“They are naught but names which ye and your fathers have invented.”

In the sixth year of his mission, the cause of Muḥammad was strengthened by the accession of two powerful citizens, Ḥamzah and ʿUmar. Ḥamzah was the uncle and also the foster-brother of the Prophet, a man of distinguished bravery, whose heroism earned for him the title of the “Lion of God.” ʿUmar was a bold impulsive spirit, the very man needed to give strength to a cause, one who in a remarkable manner left the impress of his character upon the religious system he embraced. He succeeded Abū Bakr in the K͟halīfate, and left the stamp of his fierce warlike spirit upon Islām. [[UMAR].]

Alarmed at the bold part which Muḥammad and his followers were now able to assume, the Quraish formed a hostile confederacy, by which all intercourse with the Muslims and their supporters was suspended. The severity of the ban at last overreached its object, for the sympathies of the people were enlisted by their privation in favour of Muḥammad and his followers. The interdict was cancelled and the Hāshimites restored to freedom.

In the beginning of the tenth year of his mission, and in the fiftieth of his life, Muḥammad lost his faithful and devoted wife K͟hadījah. For twenty-five years she had been his counsellor and support, and his grief at her death at first was inconsolable. She was sixty-five years old when she died. Abū T̤ālib, the Prophet’s uncle and guardian, died a few weeks afterwards. His conversion to Islām is a matter of uncertainty. Within two months of the death of K͟hadījah (who was his only wife during her lifetime), the Prophet married Saudah, the widow of one of the Abyssinian emigrants, and also betrothed himself to ʿĀyishah, the daughter of his friend Abū Bakr, then but a girl of seven years.

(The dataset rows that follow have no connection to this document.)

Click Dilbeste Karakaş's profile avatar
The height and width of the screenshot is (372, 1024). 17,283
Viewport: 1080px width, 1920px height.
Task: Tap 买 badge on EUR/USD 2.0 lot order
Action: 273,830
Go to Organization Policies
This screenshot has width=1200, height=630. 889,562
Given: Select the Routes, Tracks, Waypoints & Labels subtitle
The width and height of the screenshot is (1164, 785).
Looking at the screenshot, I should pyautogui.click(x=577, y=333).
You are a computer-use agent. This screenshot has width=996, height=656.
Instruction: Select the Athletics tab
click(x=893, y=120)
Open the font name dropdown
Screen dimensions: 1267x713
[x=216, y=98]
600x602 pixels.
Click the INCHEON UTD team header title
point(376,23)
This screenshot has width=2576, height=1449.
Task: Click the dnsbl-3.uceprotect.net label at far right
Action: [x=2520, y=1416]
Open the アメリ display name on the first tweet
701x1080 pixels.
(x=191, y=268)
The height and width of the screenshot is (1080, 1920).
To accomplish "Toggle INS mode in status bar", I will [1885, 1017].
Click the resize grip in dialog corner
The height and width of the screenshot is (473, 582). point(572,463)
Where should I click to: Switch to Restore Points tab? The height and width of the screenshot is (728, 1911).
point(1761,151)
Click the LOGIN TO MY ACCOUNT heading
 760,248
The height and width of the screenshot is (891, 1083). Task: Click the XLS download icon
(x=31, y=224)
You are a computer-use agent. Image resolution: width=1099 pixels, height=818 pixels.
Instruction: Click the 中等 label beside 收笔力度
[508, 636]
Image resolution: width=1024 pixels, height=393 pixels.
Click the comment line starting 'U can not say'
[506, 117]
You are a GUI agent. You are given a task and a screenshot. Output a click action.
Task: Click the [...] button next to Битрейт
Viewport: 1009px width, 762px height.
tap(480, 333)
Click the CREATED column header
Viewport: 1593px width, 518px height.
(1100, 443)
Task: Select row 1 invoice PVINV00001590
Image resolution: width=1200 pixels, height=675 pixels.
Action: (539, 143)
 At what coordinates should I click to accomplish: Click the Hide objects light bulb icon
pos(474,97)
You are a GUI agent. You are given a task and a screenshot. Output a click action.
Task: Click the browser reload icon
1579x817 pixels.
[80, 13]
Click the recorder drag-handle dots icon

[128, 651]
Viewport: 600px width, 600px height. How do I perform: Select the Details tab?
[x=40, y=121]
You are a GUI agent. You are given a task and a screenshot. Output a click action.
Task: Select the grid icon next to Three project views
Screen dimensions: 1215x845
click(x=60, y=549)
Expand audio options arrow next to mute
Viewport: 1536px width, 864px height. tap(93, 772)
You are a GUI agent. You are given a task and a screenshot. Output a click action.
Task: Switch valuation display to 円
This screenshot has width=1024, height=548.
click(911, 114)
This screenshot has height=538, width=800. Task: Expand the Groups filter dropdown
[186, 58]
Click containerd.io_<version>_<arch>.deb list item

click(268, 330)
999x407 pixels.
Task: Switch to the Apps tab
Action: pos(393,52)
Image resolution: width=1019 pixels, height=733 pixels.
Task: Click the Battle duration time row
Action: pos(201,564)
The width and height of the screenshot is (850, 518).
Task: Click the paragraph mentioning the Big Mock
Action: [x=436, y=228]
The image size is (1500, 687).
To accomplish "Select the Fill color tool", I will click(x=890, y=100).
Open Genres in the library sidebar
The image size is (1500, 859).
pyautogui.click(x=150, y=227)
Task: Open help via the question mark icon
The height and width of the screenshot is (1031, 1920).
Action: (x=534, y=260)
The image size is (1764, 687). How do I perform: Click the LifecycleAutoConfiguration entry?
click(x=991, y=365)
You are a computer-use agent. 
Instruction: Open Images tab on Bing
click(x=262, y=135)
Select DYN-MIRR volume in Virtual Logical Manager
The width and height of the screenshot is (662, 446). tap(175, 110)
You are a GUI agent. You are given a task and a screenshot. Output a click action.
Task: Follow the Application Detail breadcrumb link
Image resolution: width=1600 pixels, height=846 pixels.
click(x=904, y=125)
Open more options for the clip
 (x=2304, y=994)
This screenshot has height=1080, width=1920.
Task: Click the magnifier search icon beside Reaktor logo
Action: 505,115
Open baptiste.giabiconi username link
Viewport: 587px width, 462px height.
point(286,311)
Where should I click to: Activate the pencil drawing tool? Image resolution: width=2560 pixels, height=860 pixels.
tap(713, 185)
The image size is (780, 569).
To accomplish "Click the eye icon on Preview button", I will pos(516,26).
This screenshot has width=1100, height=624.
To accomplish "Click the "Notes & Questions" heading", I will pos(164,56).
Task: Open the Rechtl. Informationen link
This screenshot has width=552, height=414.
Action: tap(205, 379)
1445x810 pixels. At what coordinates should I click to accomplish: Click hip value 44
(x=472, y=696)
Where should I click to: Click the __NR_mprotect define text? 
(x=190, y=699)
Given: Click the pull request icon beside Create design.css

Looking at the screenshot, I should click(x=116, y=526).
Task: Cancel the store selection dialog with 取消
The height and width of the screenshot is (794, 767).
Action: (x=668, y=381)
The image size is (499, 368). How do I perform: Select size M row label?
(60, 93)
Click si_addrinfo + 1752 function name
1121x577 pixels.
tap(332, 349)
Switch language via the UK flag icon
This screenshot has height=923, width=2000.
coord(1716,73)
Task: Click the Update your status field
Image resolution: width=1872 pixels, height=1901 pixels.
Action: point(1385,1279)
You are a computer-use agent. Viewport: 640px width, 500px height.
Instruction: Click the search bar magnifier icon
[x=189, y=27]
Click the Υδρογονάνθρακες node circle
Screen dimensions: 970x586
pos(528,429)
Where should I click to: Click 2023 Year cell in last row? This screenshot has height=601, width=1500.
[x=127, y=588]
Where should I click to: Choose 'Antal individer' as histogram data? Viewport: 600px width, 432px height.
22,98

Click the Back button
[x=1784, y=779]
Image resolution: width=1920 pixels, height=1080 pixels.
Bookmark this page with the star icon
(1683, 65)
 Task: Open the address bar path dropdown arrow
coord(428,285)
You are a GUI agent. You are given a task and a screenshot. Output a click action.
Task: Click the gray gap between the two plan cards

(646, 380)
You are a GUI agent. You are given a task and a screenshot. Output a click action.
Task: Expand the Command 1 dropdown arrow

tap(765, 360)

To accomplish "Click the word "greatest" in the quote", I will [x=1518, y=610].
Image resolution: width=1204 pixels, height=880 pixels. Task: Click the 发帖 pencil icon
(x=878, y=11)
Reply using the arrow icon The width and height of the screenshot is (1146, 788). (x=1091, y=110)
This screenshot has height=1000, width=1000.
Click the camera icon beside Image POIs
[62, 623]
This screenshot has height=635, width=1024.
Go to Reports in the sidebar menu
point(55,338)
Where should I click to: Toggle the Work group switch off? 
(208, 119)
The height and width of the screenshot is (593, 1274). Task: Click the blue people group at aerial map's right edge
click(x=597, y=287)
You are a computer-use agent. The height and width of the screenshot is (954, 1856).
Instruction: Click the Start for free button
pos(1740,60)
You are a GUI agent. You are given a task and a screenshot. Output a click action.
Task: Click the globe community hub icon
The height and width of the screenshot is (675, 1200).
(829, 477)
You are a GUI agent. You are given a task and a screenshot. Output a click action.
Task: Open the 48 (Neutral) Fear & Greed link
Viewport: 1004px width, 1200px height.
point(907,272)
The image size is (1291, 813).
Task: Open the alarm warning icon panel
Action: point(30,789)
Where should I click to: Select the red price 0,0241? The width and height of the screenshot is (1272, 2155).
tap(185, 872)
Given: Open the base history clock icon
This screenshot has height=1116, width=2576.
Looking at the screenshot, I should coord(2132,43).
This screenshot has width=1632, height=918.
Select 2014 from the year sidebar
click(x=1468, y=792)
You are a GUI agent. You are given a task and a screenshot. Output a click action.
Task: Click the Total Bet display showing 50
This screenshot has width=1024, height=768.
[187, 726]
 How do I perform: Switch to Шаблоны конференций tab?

Abū T̤ālib had hardly been buried a fortnight when Muḥammad, followed only by his faithful attendants, set out on an adventurous mission to at̤-T̤āʾif, a place sixty miles to the east of Makkah, and the nearest city of importance. He went first to the three principal men of the city, and explained the object of his mission, and invited them to the honour of supporting him in sustaining the new faith. But he failed in producing conviction. Muḥammad remained at at̤-T̤āʾif ten days, but with no success. The mob, stirred up to hasten the departure of the unwelcome visitor, hooted at him in the streets, and pelted him with stones, and at last compelled him to flee out of the city. They chased him fully two miles across the sandy plain, until wearied and mortified, he took refuge for the night in a neighbouring garden, where he spent some time in earnest prayer. (Muir, 2nd ed., p. 114.)

Reinvigorated by the rest, he set forth on the return journey to Makkah.

Repulsed from at̤-T̤āʾif, and utterly hopeless at home, the fortunes of Muḥammad seemed dark, but hope dawned at last from an unexpected quarter. At the yearly pilgrimage, a little group of worshippers from al-Madīnah was attracted and won over at Minā by the preaching of Islām, joined his mission, and the following year they met Muḥammad and took the oath of allegiance which is known as the first Pledge of ʿAqabah. This little party consisted of twelve men, ten were of the K͟hazraj and two of the Aus tribe. They plighted their faith to Muḥammad as follows:—“We will not worship any but one God, we will not steal, neither will we commit adultery, nor will we kill our children; we will not slander in anywise; and we will obey the Prophet in everything that is just.”

At al-Madīnah the claims of the new Prophet found a ready response. A teacher was deputed from Makkah to al-Madīnah, and the new faith spread with marvellous rapidity.

The hopes of Muḥammad were now fixed on al-Madīnah, visions of his journey northwards doubtless flitted before his imagination and the musing of the day, reappeared in his midnight slumbers.

He dreamed that he was swiftly carried by Gabriel on a winged steed past al-Madīnah to the Temple of Jerusalem, where he was welcomed by the former Prophets all assembled in solemn conclave. From Jerusalem he seemed to mount upwards, and to ascend from one heaven to another, until he found himself in the awful presence of his Maker, who dismissed him with the order that he should command his followers to pray five times a day. [[MIʿRAJ], [BURAQ].]